MEB yeni bir adım daha atıyor. 1 Mayıs’ta yayımlanan bir genelgeye göre, Mesleki ve Teknik Eğitim Genel Müdürlüğü’ne bağlı olarak faaliyet gösteren okul türü sayısı “Mesleki ve Teknik Anadolu Lisesi” ile “Çok Programlı Anadolu Lisesi” olmak üzere ikiye indiriliyor. Böylece bu okullar tabelada yapılan bir değişiklikle Anadolu liselerine dönüştürülürken, bu okullara da sınavla girilebilmesi koşulu getirilmiş oluyor. Peki ya girdikleri sınavda yeterli puanı alamayanlar bu okullara giremeyeceklerine göre ne yapacaklar? Genelgede dikkat çeken bir ayrıntı, yapılan değişikliklerin İHL’leri kapsamıyor olması. Yani bu durum, sınavda yeterli puanı alamayan öğrenciler için sadece İHL ve açık liselerin bir seçenek olarak dayatılması anlamına geliyor.

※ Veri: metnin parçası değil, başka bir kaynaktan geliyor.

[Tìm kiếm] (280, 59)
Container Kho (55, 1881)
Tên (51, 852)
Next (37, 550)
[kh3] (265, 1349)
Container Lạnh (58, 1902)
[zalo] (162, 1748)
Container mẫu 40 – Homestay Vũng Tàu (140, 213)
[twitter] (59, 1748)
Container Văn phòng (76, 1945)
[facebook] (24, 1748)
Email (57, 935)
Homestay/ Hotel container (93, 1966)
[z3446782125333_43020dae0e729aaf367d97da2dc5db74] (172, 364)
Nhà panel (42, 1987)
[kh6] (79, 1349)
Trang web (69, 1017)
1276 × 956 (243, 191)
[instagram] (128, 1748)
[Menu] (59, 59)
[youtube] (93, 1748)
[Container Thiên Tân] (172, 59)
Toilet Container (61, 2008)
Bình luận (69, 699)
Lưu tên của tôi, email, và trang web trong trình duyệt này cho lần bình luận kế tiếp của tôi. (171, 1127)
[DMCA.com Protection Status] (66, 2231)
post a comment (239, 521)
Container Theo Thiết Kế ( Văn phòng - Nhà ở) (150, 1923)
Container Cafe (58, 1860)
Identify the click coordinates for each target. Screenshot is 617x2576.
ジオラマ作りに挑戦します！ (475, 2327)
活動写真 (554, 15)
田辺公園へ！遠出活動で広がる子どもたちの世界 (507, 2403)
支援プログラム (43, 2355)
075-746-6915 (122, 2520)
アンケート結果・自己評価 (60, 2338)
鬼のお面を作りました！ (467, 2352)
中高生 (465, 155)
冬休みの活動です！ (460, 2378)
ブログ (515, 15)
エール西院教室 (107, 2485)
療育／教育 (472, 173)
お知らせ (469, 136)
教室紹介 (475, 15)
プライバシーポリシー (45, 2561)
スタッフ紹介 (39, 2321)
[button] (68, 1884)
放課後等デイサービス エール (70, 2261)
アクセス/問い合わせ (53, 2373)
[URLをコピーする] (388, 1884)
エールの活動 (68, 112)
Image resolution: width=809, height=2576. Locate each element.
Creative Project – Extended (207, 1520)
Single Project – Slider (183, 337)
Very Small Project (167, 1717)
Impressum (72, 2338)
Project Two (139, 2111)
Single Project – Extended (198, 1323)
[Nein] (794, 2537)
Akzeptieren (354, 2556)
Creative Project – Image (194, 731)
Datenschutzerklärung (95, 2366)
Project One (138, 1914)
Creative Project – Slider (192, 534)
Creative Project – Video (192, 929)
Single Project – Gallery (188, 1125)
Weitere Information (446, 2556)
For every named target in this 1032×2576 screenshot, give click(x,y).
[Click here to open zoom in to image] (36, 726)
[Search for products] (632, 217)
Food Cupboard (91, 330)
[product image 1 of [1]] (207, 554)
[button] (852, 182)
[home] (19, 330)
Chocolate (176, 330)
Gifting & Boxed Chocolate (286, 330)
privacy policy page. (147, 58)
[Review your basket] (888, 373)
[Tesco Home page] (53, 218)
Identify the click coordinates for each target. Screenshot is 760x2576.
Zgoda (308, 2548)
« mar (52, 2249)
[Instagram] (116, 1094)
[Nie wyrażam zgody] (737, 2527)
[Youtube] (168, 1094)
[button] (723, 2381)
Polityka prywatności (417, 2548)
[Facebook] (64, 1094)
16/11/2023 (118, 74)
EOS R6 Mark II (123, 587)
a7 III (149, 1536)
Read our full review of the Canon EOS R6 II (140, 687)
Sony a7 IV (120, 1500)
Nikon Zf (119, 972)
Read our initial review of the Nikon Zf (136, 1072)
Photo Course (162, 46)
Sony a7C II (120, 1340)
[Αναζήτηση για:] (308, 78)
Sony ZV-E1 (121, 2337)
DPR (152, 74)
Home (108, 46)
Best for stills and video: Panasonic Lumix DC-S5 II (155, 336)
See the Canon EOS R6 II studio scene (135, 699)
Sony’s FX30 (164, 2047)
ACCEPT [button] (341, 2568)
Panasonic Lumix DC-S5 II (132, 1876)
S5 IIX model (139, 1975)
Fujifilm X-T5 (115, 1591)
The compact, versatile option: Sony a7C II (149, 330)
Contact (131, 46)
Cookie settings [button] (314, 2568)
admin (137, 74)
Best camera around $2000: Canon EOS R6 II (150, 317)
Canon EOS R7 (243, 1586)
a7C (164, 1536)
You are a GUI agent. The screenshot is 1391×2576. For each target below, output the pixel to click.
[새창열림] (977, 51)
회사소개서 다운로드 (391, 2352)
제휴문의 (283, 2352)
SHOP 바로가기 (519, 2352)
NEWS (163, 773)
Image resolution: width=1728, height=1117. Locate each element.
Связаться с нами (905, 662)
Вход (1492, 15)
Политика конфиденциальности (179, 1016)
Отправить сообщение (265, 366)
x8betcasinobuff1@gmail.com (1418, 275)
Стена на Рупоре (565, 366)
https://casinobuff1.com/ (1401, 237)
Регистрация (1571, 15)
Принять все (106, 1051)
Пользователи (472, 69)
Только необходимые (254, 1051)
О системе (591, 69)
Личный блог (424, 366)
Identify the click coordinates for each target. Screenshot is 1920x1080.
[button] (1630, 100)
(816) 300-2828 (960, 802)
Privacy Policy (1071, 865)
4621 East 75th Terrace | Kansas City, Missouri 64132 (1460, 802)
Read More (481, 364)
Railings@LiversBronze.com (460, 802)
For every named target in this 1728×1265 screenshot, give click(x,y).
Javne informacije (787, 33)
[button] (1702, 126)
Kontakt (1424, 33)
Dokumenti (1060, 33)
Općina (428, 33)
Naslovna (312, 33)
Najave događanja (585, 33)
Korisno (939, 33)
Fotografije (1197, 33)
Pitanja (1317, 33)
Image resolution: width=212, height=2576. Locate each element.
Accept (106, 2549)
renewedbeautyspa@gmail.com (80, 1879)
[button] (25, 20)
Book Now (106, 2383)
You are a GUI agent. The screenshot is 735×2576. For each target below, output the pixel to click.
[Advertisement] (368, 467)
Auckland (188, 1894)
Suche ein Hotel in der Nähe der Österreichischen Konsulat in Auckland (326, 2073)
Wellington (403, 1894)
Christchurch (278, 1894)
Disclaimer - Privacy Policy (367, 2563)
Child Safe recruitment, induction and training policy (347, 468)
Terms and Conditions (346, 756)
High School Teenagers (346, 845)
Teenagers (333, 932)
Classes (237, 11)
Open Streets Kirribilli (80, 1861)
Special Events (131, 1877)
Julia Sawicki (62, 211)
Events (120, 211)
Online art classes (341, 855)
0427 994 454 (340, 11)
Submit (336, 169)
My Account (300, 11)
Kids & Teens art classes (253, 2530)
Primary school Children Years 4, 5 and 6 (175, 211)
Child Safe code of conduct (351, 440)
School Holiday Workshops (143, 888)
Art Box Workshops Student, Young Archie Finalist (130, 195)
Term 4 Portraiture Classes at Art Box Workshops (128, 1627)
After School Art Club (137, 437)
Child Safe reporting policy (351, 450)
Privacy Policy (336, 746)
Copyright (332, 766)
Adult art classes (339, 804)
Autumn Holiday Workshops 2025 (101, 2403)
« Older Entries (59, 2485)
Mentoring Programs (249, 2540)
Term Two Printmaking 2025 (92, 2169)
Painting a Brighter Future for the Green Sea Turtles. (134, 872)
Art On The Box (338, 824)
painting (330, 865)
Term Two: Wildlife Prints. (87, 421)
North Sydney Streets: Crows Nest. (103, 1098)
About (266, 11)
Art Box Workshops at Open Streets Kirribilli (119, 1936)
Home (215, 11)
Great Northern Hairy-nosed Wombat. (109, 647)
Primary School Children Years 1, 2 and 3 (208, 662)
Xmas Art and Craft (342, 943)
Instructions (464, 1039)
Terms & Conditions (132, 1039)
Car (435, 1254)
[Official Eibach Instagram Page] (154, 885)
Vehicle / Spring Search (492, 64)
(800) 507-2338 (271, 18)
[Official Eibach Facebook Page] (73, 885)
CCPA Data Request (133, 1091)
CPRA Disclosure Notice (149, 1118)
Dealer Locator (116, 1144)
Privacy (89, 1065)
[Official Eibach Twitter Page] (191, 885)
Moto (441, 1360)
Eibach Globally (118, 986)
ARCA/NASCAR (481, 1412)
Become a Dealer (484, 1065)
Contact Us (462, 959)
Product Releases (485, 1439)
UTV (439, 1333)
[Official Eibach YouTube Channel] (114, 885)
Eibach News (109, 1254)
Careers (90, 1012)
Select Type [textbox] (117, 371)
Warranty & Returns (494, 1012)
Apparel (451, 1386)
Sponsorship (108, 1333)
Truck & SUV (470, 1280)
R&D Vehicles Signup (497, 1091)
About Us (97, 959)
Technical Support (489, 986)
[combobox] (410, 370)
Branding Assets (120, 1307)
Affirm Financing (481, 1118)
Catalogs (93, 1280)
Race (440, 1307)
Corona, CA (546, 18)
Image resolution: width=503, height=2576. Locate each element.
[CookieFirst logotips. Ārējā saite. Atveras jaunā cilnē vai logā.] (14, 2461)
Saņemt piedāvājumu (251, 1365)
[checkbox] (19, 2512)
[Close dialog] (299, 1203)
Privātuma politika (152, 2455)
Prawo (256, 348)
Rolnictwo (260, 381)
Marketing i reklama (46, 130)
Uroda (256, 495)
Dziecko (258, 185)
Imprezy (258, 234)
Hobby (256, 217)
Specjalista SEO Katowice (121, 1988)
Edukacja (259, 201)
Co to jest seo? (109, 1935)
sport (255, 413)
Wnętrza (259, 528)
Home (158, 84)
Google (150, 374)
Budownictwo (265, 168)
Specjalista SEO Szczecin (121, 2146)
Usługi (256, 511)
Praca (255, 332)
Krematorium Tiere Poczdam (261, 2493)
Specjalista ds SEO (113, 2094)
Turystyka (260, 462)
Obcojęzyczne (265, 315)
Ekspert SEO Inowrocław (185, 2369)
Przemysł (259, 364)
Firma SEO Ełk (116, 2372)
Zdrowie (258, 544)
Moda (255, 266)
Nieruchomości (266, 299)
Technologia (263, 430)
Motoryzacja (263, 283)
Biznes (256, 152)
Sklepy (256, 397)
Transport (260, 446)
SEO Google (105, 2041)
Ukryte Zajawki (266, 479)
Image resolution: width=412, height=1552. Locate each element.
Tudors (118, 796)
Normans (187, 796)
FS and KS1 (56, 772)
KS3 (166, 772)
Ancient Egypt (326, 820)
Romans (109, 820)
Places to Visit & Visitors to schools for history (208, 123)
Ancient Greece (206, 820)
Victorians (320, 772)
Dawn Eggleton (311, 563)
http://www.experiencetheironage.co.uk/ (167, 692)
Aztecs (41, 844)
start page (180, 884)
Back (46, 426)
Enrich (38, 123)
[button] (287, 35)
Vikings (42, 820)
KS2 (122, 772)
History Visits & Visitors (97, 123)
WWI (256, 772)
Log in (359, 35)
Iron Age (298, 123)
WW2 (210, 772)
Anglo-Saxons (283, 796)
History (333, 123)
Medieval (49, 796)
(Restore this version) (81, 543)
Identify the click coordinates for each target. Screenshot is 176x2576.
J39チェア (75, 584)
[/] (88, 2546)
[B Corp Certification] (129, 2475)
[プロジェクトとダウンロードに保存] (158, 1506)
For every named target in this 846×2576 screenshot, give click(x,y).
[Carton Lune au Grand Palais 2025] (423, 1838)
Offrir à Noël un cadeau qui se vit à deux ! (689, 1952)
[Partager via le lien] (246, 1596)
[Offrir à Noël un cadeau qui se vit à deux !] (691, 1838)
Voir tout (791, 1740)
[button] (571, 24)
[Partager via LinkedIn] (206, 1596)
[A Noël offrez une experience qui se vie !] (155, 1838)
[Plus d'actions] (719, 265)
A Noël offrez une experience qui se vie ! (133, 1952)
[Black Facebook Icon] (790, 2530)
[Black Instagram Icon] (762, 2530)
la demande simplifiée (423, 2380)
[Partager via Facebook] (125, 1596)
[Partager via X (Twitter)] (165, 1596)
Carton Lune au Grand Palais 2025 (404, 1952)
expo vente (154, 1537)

Bakan’dan sonra ikinci isim olan MEB Müsteşarı Yusuf Tekin geçtiğimiz günlerde dershane kanunu olarak bilinen kanuna ilişkin değerlendirmesinde şu ifadeleri kulllanıyor: “Çok güzel bir bina yapıyorsunuz ama bu okula hizmet puanı esasıyla o okulun değerleri ile o okulun idealiyle hiç örtüşmeyen öğretmenleri gönderiyorsunuz. Mesela bir İHL yaptınız. İHL’ye tamamen aykırı bir öğretmen gönderiyorsunuz. Sonra adam gönderdiğiniz yerde eline broşürleri alıyor, katalogları alıyor, bizim yaptığımız okulda propaganda yapıyor. Biz bu tür özel önem atfettiğimiz okullarımızı bakan onayı ile pilot uygulamaların gerçekleştirildiği okul olarak tanımlayıp öğretmen ve yönetici seçme hakkına sahip olduk.” Tablo bu. MEB’in kaynakları lüks İHL’ler yapmak için ayrılıyor, bunlar “özel önem atfedilen okullar” olarak değerlendiriliyor, öğrenciler seçenek bırakılmadığı için zorla bu okullara gönderiliyor, “oyunbozan” öğretmenler bu okullara sokulmasın, düzen bozulmasın isteniyor, giderek daha fazla gencimiz din temelli bir öğretimden geçerek toplumsal yaşama katılıyor.

Adalet Bakanı Bekir Bozdağ geçen yıl “100. Yılında İHL’ler Sempozyumu”nda yaptığı konuşmada “bir gün inşallah Türkiye’nin imam hatipli cumhurbaşkanı olacak” demişti. Şimdi, devletin farklı okulları arasında ayrımcılık yapan, diğer okulları değil ama imam hatiplerin milletin göz bebeği olacağını söyleyen, bunlar dışındaki okullardan teröristler yetiştiğini ima eden, MEB’in tüm kaynaklarını bu okullar için seferber eden imam hatipli Erdoğan, cumhurbaşkanı olmak için hazırlanıyor. Eğitimde bu gerici dayatmaların ve karanlığın hesabı sorulmadan, bunun baş sorumlularından Erdoğan’ın cumhurbaşkanlığının tartışılmasının bir meşruiyeti olabilir mi?